If you have an intact animal and aren’t actively breeding responsibly with health testing, proper oversight, and screened buyers, the most effective thing you can do for animal welfare in western Maine is get them fixed. SpayMaine offers low-cost options and can help if cost is a barrier.
For cats specifically, uncontrolled reproduction is one of the biggest drivers of community cat populations. The TNR post covers how that cycle works and what’s being done about it in western Maine.

The Risks of Placement Itself
Even when sellers have good intentions, unscreened placements create problems. Puppies and kittens sold quickly through social media posts often go to buyers who haven’t fully thought through the commitment. A cute eight-week-old animal becomes an adult in less than a year, and shelters across Maine see the fallout from impulse placements every single day.
Responsible placement means asking questions. It means not selling to the first person who shows up with cash. It means thinking about where that animal is going to be in five years, not just five days. When sellers skip that step because they just want the litter gone, the animals pay the price.
Dogs who aren’t placed thoughtfully often end up at large, generating complaints that lead to enforcement. You can read more about how that plays out in the dogs at large post. Cats who aren’t placed thoughtfully often end up as strays. Maine’s rules on that are covered in the stray cat law post.
What to Watch for as a Buyer
If you’re looking to add a new animal to your family, here are some things worth paying attention to.
A seller who can’t show you proof of vaccination is a red flag. Or a seller who won’t let you see where the animals were raised is a red flag. Anytime a seller who mentions they “can’t post the price” because the platform will remove it is likely operating outside the rules in other ways too. A seller who has had multiple litters and seems surprised by the idea of a license is not operating legally.
None of this means every backyard litter is run by a bad person. A lot of people genuinely don’t know the requirements. But not knowing the law doesn’t change the risks to the animals or to you as a buyer.
The Maine Animal Welfare Program oversees licensing for kennels and vendors statewide. If you want to verify whether a seller is licensed, that’s your starting point.

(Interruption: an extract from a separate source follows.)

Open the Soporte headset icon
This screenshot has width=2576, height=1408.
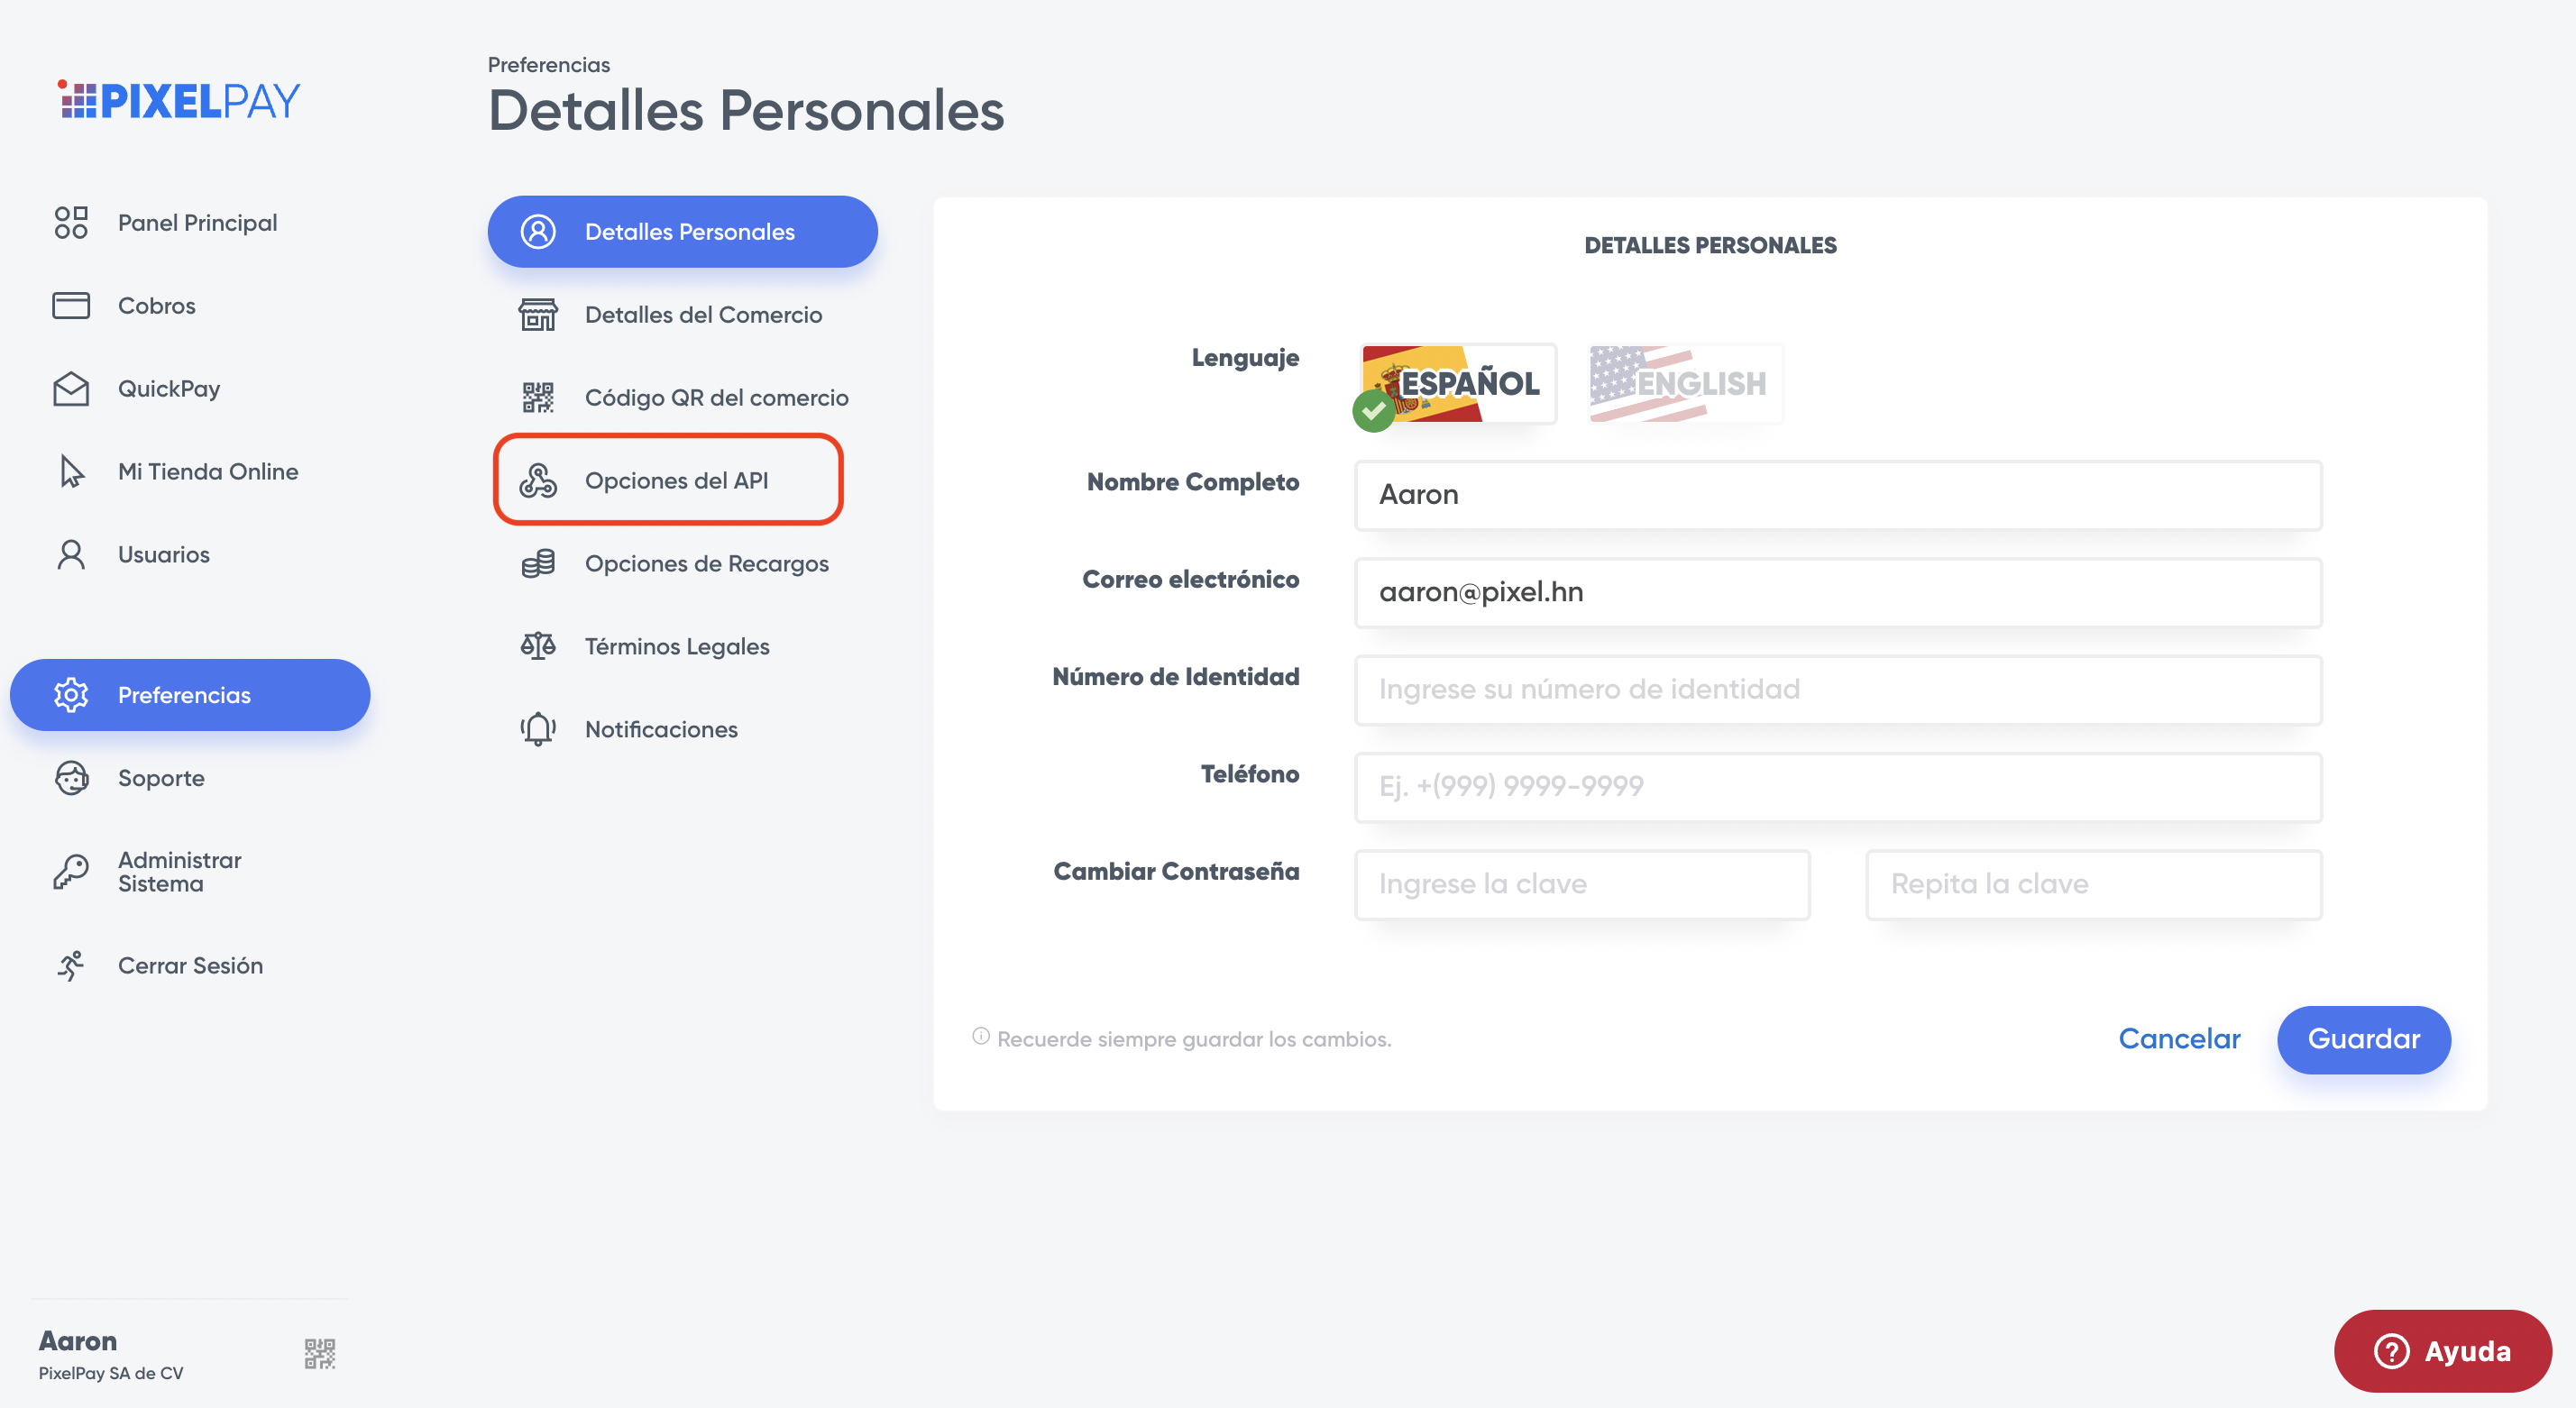(71, 777)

If You Suspect Unlicensed Breeding in Your Area
Animal control handles these complaints. If you’re in Buckfield, Hartford, Sumner, West Paris, Stoneham, or the Oxford County Unorganized Territories, you can reach me through Oxford County Dispatch at 207-743-9554, Option 0. For areas outside my jurisdiction, contact your local ACO or the Maine Animal Welfare Program directly.
And if you’re in the market for a new pet, take a look at what’s available through Responsible Pet Care or Harvest Hills Animal Shelter before going the private breeder route. There are a lot of good animals waiting for homes right now.